List each line of the data in which the string "Click" appears.

**Saved data entries**.
****************

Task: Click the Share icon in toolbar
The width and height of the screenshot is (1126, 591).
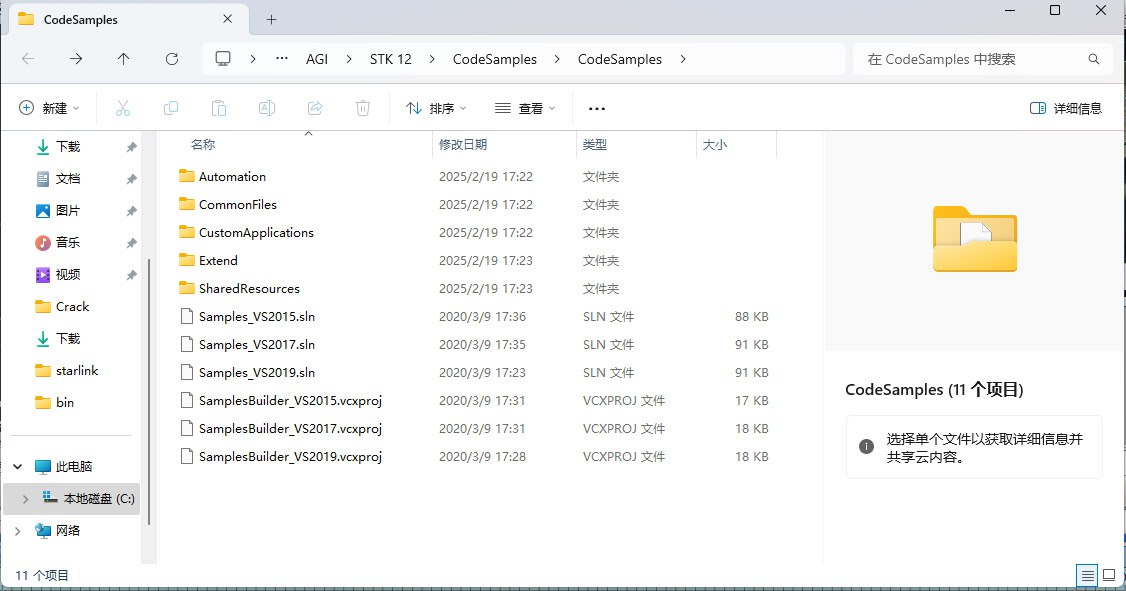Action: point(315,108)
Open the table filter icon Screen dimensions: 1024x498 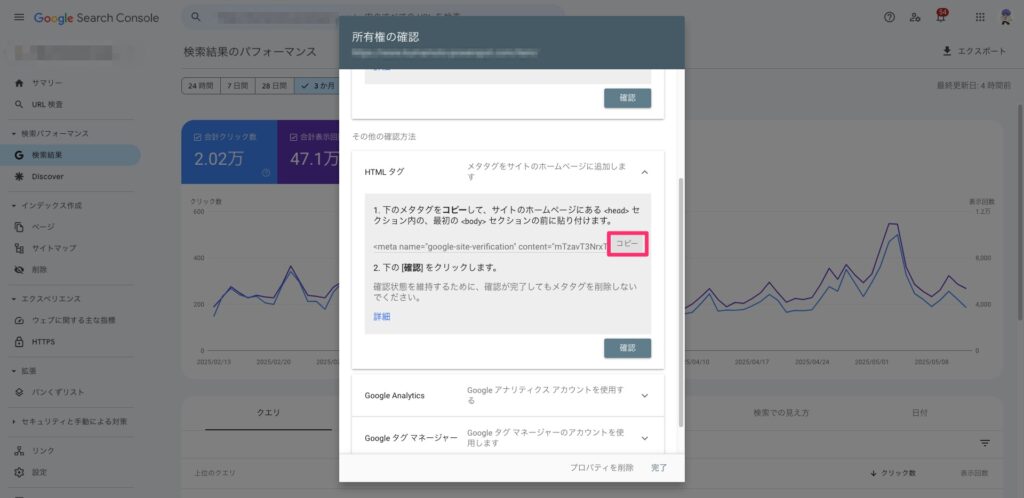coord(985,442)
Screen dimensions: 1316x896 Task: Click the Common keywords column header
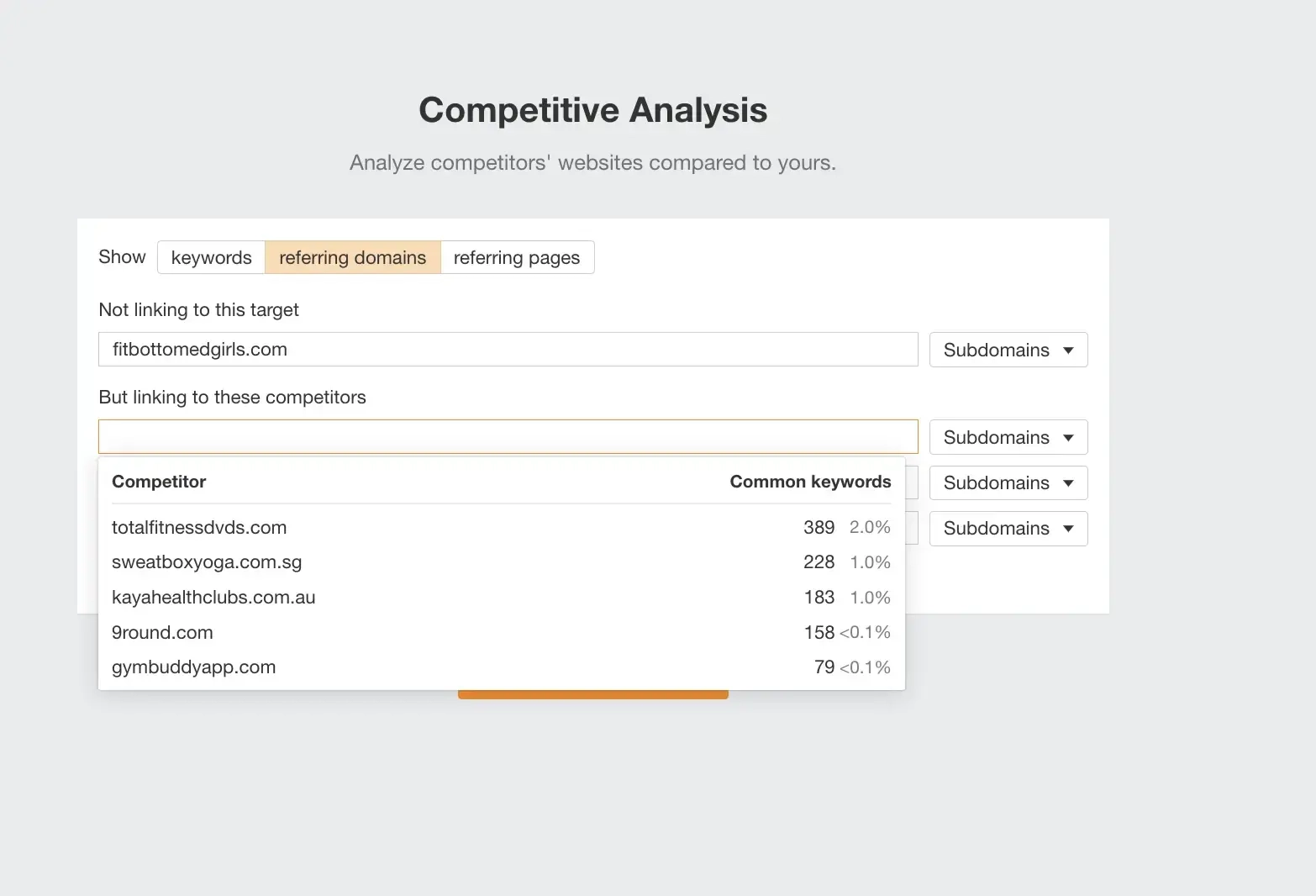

****************

**RESULT FOR THIS EXERCISE**.
Task: Click the Share icon in toolbar
Screen dimensions: 1316x896 Task: Click the Common keywords column header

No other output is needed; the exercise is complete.